DOCUMENT PASSAGE:
▼
The offer will commence on June 8, 2007, and will expire at 5:00 p.m. New York City time on
June 21, 2007 (the Expiration Date), unless extended or earlier terminated, in either case, by
TCI in its sole discretion. Holders of Securities wishing to sell must follow the instructions set
forth in TCIs Purchase Offer dated June 8, 2007 (the Purchase Offer). Acceptances of the offer
are irrevocable and there are no withdrawal rights during the term of the offer.
TCI reserves the right to: (a) extend the period of time during which the offer shall remain
open at any time and from time to time, (b) at any time until the first time any holder accepts the
offer, amend the terms of the offer in any respect, (c) at any time after the first time any holder
accepts the offer, amend the terms of the offer in a manner deemed by TCI to be advantageous to the
holders of Securities and (d) terminate the offer. Any amendment or modification to the offer will
apply only to those Securities with respect to which the offer has not previously been accepted.
▲
DATA EXCERPTS:
▼
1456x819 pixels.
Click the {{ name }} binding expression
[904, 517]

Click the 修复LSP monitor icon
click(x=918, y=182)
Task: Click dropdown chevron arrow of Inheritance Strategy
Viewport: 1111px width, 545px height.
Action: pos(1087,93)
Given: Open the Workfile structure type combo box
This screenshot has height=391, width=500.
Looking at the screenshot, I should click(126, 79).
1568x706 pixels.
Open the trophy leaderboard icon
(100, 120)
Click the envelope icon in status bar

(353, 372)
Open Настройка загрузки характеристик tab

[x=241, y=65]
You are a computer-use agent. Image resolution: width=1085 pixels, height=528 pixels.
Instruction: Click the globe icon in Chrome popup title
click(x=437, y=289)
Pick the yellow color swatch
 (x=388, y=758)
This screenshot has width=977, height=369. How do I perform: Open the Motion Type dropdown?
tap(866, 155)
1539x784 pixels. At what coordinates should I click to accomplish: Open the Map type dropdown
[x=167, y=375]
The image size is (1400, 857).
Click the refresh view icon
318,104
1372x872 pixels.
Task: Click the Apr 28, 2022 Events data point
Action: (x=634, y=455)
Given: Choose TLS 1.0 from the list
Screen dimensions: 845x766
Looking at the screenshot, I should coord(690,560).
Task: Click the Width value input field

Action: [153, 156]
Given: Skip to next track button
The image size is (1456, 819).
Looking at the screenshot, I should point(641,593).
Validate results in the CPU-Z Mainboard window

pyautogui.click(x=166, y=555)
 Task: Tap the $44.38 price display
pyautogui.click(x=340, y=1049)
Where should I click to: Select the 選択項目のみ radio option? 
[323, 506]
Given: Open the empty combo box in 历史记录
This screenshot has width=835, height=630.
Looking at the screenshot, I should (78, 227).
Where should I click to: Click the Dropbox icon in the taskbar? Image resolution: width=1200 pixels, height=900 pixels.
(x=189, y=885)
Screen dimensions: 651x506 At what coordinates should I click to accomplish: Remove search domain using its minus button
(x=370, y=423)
▲
PROBLEM: Reproduce the offer notice from the words "TCI reserves the" through "previously been accepted.", renaming "Securities" to "Notes" wherever it occurs. The listing has no connection to the offer notice.

THE COMPLETED TASK:
TCI reserves the right to: (a) extend the period of time during which the offer shall remain
open at any time and from time to time, (b) at any time until the first time any holder accepts the
offer, amend the terms of the offer in any respect, (c) at any time after the first time any holder
accepts the offer, amend the terms of the offer in a manner deemed by TCI to be advantageous to the
holders of Notes and (d) terminate the offer. Any amendment or modification to the offer will
apply only to those Notes with respect to which the offer has not previously been accepted.